## WHAT IS EXPECTED
Rewrite the listing below, requests included, starting at the line that contains "You are a GUI" and ending at the end of the listing, and increase every coordinate in the answers by 136. Leave the pictures out.

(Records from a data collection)
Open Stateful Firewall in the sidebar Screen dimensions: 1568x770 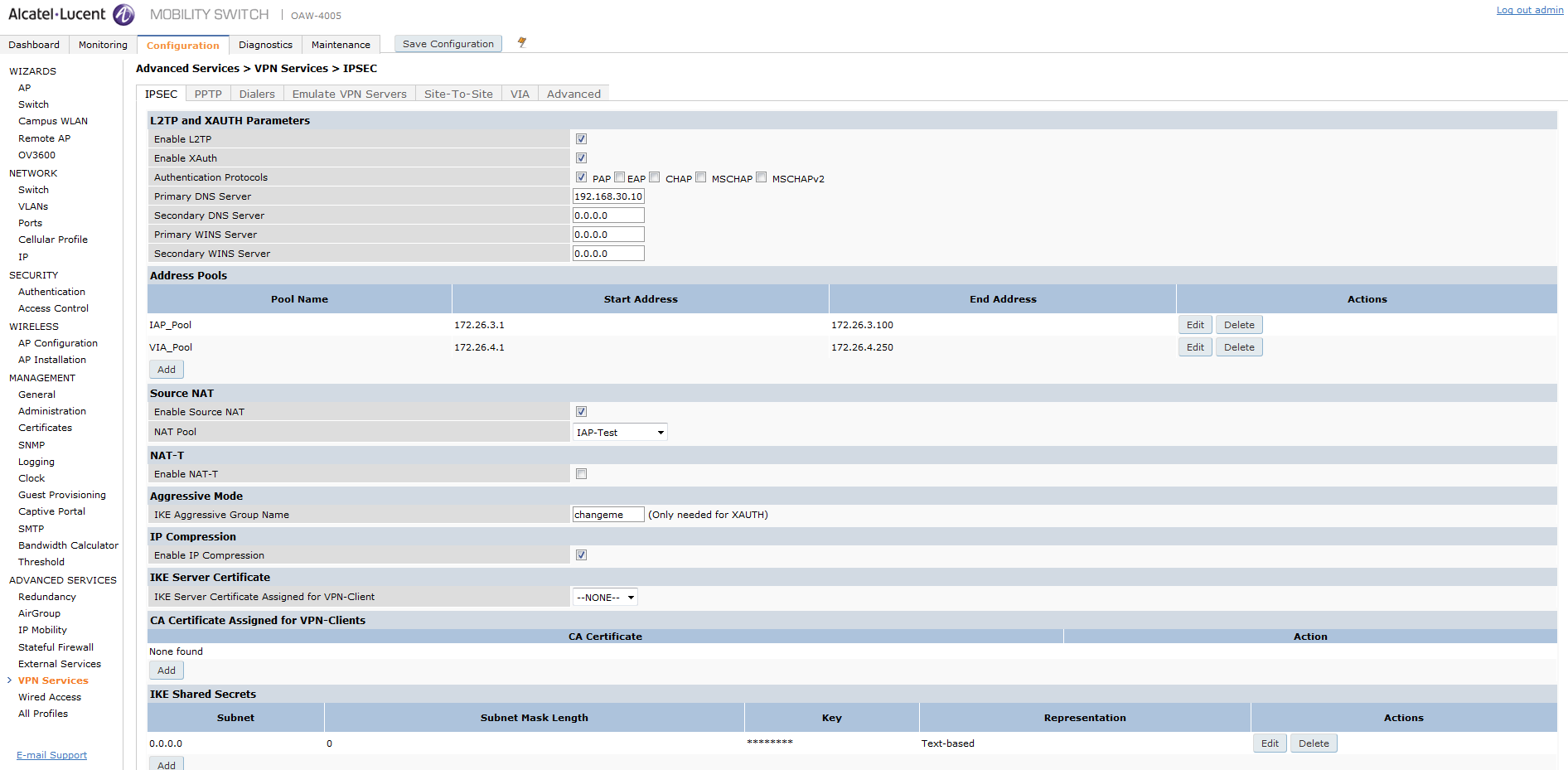tap(56, 647)
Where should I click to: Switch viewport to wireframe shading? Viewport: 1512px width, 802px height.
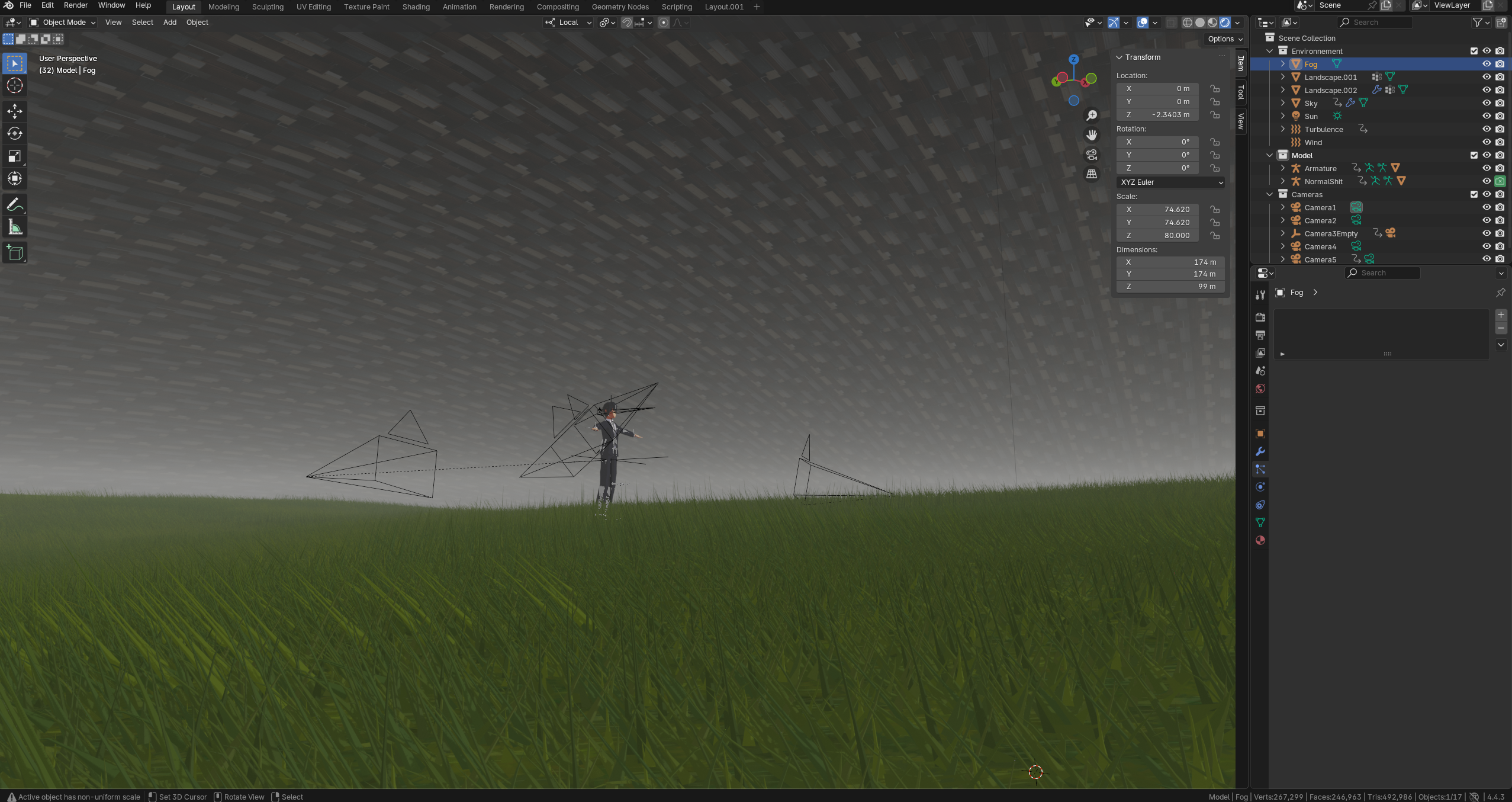tap(1187, 23)
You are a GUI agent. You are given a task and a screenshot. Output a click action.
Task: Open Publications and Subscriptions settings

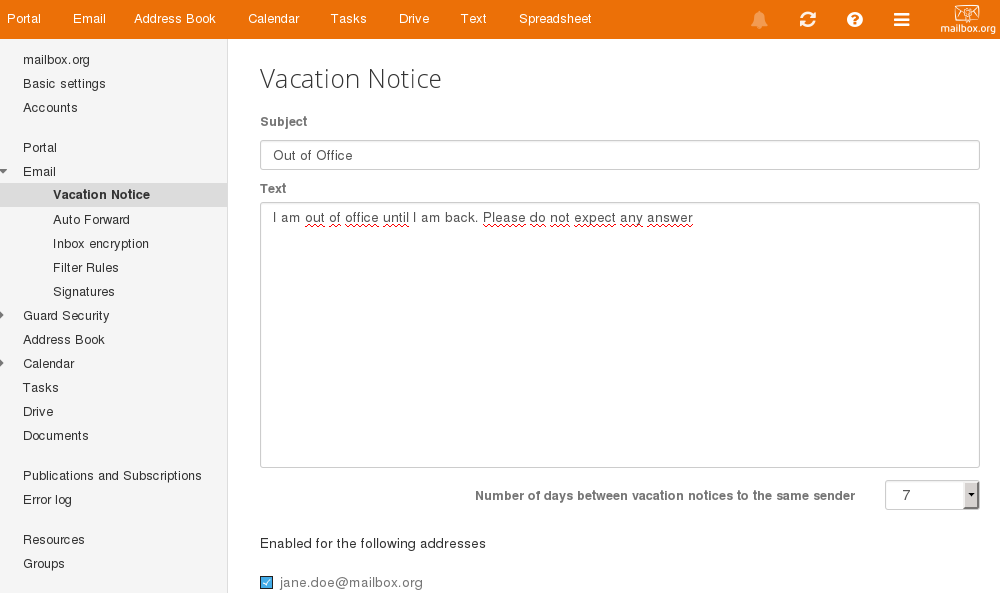coord(112,476)
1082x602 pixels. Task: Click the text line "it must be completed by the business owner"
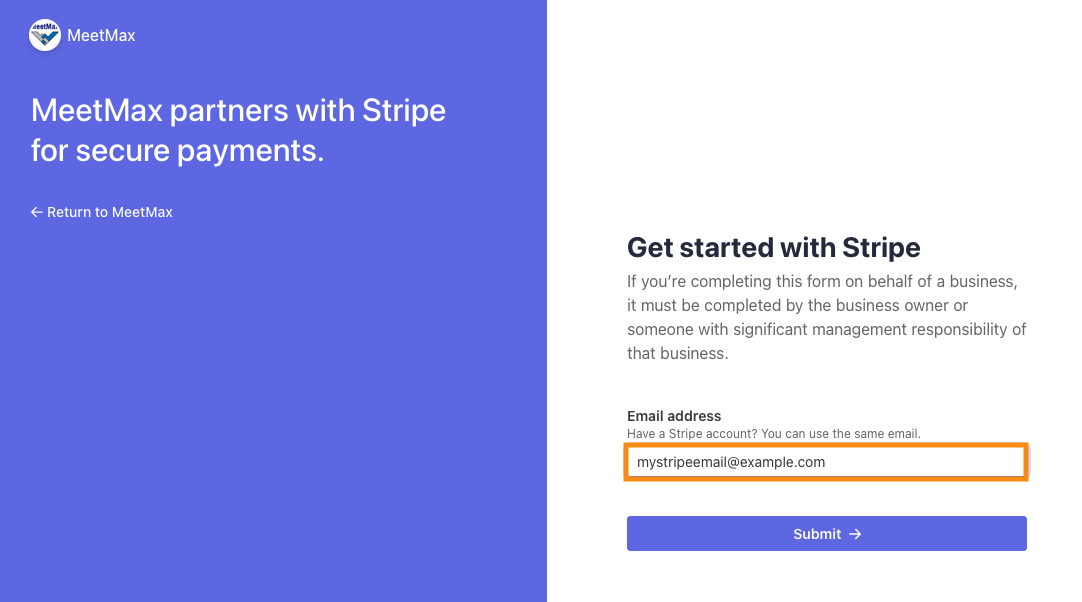coord(797,305)
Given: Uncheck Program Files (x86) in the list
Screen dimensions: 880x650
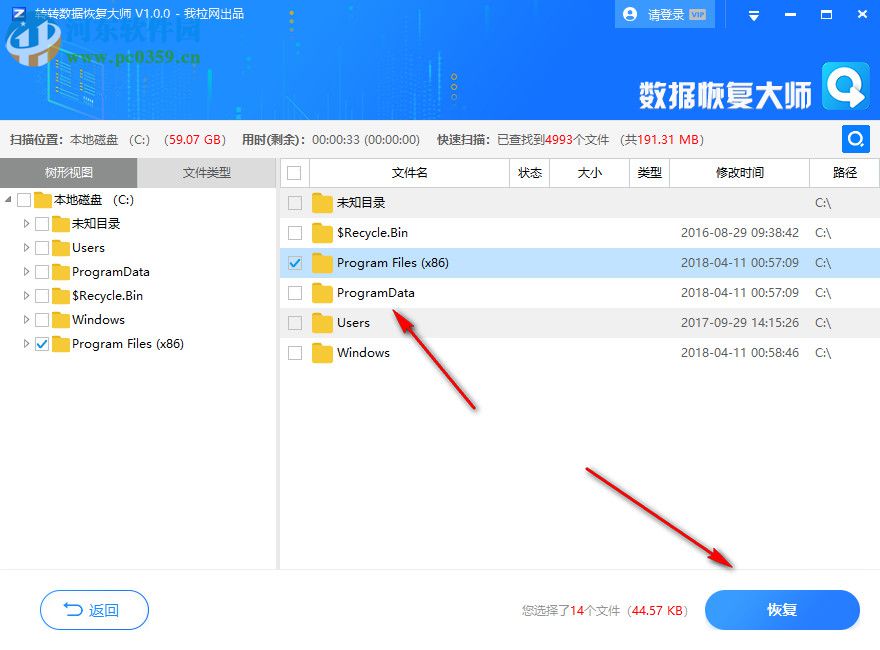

## COMPLETED TASK
You are a GUI agent. You are given a task and a screenshot. Output a click action.
Task: Open Publications and Subscriptions settings

coord(248,612)
1082x602 pixels. Task: Click the text line "it must be completed by the business owner"
coord(933,441)
Given: Uncheck Program Files (x86) in the list
Screen dimensions: 880x650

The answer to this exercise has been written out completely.